* Begin Excerpted data *
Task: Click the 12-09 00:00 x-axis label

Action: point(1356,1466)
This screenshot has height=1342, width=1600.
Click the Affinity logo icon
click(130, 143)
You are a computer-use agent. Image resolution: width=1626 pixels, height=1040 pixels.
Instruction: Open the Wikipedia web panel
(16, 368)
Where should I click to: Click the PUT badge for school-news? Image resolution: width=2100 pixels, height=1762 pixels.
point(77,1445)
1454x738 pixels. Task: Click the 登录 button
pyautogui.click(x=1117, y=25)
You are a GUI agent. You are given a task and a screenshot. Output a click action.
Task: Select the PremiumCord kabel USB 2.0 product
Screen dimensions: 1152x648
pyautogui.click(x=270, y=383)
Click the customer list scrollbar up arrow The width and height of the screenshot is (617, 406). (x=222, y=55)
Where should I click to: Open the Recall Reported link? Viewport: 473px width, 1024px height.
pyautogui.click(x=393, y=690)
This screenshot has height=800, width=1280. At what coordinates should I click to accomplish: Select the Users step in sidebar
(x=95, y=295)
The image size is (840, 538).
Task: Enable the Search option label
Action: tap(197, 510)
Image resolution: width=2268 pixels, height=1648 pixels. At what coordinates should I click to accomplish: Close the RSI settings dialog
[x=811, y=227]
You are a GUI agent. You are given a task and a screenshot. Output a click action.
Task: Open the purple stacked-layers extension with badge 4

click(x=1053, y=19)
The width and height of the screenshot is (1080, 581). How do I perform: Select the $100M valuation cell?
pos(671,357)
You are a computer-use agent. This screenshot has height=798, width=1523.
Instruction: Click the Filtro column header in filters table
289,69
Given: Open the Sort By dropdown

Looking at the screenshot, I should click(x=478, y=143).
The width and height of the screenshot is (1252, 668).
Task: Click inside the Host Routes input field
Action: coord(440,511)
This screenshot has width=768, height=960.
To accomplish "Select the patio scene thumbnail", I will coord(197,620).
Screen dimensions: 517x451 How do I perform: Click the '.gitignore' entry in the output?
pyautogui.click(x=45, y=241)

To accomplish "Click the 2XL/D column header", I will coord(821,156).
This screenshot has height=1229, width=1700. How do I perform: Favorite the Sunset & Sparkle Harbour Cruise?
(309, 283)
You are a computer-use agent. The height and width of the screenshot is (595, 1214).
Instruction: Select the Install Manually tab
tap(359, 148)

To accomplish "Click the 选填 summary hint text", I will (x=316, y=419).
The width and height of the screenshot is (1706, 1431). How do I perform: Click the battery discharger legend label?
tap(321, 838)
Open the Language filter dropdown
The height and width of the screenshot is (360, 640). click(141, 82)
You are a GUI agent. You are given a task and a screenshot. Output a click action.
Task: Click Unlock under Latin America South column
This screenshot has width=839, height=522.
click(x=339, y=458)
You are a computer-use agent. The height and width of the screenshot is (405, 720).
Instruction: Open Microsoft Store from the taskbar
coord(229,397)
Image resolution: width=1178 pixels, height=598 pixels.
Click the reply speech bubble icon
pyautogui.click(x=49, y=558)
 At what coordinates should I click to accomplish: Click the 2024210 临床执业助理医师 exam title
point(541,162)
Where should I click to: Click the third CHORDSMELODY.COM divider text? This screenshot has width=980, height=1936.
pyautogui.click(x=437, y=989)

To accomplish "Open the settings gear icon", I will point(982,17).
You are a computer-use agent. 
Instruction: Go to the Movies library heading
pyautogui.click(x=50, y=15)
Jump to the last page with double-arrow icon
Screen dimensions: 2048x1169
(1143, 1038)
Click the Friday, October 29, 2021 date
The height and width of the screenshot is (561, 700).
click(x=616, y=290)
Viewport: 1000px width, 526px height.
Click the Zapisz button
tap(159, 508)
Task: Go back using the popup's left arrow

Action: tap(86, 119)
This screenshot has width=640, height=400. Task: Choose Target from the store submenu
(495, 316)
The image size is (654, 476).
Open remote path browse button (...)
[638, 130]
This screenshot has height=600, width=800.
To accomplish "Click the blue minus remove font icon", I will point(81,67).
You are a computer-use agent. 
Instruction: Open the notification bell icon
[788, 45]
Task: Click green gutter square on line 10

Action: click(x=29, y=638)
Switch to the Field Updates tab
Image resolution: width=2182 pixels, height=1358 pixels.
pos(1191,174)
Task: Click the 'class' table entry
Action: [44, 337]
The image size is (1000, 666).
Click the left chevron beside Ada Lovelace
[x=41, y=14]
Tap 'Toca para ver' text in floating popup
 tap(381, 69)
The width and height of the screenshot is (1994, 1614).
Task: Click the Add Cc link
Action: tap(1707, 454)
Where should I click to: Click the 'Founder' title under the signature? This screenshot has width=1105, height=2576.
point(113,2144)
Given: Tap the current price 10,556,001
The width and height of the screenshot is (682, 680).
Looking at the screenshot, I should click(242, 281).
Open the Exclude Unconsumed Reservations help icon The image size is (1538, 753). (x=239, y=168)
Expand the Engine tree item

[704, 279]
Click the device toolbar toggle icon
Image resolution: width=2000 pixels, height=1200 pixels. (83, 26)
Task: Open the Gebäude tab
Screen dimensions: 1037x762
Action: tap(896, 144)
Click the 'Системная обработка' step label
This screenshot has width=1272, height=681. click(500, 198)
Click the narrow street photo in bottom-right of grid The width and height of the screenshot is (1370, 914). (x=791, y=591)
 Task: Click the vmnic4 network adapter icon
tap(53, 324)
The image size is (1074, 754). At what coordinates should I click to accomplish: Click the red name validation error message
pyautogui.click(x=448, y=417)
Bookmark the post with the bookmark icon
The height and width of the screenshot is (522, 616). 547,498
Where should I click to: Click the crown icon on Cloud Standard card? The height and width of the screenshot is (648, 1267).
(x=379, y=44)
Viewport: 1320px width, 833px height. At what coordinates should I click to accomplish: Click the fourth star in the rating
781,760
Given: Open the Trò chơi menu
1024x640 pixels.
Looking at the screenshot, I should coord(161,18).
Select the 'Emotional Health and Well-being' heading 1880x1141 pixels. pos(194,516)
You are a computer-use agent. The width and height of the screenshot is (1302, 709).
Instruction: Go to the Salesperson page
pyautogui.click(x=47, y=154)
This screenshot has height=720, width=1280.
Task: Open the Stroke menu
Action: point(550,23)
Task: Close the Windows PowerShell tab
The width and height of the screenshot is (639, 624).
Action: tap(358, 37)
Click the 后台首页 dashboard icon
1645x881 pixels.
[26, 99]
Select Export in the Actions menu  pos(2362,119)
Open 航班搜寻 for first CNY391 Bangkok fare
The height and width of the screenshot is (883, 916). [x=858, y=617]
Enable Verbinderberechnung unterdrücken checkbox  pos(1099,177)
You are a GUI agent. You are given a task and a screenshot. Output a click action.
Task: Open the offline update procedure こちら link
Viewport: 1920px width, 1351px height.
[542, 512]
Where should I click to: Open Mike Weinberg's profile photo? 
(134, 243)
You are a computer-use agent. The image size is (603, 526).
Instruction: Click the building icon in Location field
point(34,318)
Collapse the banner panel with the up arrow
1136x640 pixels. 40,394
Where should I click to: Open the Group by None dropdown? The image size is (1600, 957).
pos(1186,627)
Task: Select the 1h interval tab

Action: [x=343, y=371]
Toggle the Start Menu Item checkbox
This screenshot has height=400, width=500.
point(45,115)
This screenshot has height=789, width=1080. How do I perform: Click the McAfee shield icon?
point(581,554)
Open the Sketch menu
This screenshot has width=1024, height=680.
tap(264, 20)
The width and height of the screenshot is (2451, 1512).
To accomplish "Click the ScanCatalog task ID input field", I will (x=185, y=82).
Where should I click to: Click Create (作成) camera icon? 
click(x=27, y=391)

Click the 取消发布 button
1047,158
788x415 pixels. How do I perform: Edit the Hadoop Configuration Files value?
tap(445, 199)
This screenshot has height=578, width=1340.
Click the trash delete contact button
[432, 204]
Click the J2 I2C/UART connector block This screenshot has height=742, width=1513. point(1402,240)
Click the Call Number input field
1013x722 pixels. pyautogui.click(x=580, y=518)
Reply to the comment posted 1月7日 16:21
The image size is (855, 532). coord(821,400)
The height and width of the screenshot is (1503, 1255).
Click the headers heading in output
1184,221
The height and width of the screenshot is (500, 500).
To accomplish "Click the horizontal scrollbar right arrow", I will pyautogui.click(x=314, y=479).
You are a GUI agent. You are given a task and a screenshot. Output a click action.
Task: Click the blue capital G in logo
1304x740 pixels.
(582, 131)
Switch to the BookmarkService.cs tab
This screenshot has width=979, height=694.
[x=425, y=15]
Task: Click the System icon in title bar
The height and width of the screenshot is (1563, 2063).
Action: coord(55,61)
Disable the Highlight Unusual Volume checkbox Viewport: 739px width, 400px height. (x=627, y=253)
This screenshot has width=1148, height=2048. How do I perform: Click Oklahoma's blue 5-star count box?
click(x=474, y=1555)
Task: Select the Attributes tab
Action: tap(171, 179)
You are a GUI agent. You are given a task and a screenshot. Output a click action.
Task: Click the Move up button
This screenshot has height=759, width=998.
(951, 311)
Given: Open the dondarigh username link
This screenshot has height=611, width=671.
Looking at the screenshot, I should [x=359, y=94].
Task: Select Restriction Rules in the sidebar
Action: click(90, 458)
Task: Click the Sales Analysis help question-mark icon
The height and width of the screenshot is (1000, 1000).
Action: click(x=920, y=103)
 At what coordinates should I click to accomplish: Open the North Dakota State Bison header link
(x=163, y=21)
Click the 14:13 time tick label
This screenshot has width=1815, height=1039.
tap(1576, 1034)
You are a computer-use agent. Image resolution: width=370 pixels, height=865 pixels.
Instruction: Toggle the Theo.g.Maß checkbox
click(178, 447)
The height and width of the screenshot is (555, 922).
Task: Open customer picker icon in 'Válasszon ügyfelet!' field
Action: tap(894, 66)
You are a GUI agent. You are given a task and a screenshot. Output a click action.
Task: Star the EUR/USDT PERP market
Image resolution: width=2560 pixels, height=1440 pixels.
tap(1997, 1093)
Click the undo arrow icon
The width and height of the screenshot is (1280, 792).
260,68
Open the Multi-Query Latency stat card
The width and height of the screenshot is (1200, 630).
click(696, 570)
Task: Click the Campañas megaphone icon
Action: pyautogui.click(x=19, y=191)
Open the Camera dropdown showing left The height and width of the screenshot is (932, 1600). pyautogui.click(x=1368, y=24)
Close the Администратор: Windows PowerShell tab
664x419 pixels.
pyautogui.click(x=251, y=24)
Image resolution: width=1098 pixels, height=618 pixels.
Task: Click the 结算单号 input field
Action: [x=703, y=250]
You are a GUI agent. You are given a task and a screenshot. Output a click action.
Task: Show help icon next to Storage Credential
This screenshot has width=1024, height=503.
* End Excerpted data *
# Given request
Retype the records starting with the line that contains "Task: Click green gutter square on line 10" and going on through the line that contains "The height and width of the screenshot is (522, 616).", exactly as they stand, both of those lines included.

# Solved problem
Task: Click green gutter square on line 10

Action: click(x=29, y=638)
Switch to the Field Updates tab
Image resolution: width=2182 pixels, height=1358 pixels.
pos(1191,174)
Task: Click the 'class' table entry
Action: [44, 337]
The image size is (1000, 666).
Click the left chevron beside Ada Lovelace
[x=41, y=14]
Tap 'Toca para ver' text in floating popup
 tap(381, 69)
The width and height of the screenshot is (1994, 1614).
Task: Click the Add Cc link
Action: tap(1707, 454)
Where should I click to: Click the 'Founder' title under the signature? This screenshot has width=1105, height=2576.
point(113,2144)
Given: Tap the current price 10,556,001
The width and height of the screenshot is (682, 680).
Looking at the screenshot, I should click(242, 281).
Open the Exclude Unconsumed Reservations help icon The image size is (1538, 753). (x=239, y=168)
Expand the Engine tree item

[704, 279]
Click the device toolbar toggle icon
Image resolution: width=2000 pixels, height=1200 pixels. (83, 26)
Task: Open the Gebäude tab
Screen dimensions: 1037x762
Action: tap(896, 144)
Click the 'Системная обработка' step label
This screenshot has width=1272, height=681. click(500, 198)
Click the narrow street photo in bottom-right of grid The width and height of the screenshot is (1370, 914). (x=791, y=591)
 Task: Click the vmnic4 network adapter icon
tap(53, 324)
The image size is (1074, 754). At what coordinates should I click to accomplish: Click the red name validation error message
pyautogui.click(x=448, y=417)
Bookmark the post with the bookmark icon
The height and width of the screenshot is (522, 616). 547,498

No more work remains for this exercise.